[Dataset records]
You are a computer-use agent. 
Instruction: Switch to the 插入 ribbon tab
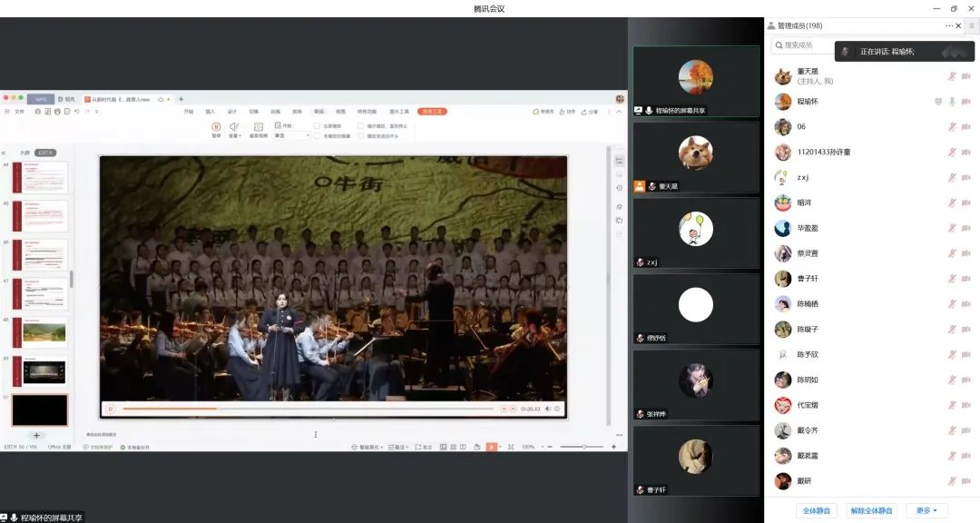(x=211, y=112)
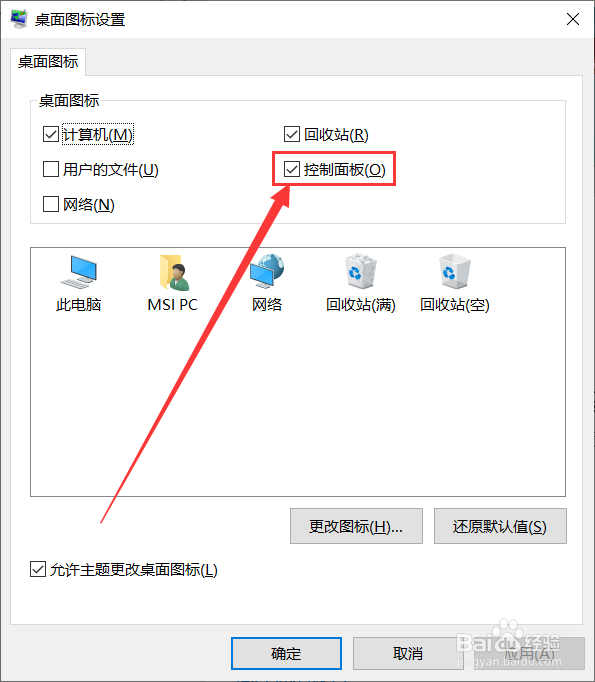The width and height of the screenshot is (595, 682).
Task: Click the 取消 cancel button
Action: tap(408, 653)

[PROBLEM DETAILS] Would you please repeat all the data word for word, but without the pictures?

[ANSWER FOR THE TASK]
You are a computer-use agent. 
Instruction: Switch to the 插入 ribbon tab
(x=211, y=112)
The width and height of the screenshot is (595, 682).
Task: Click the 取消 cancel button
Action: tap(408, 653)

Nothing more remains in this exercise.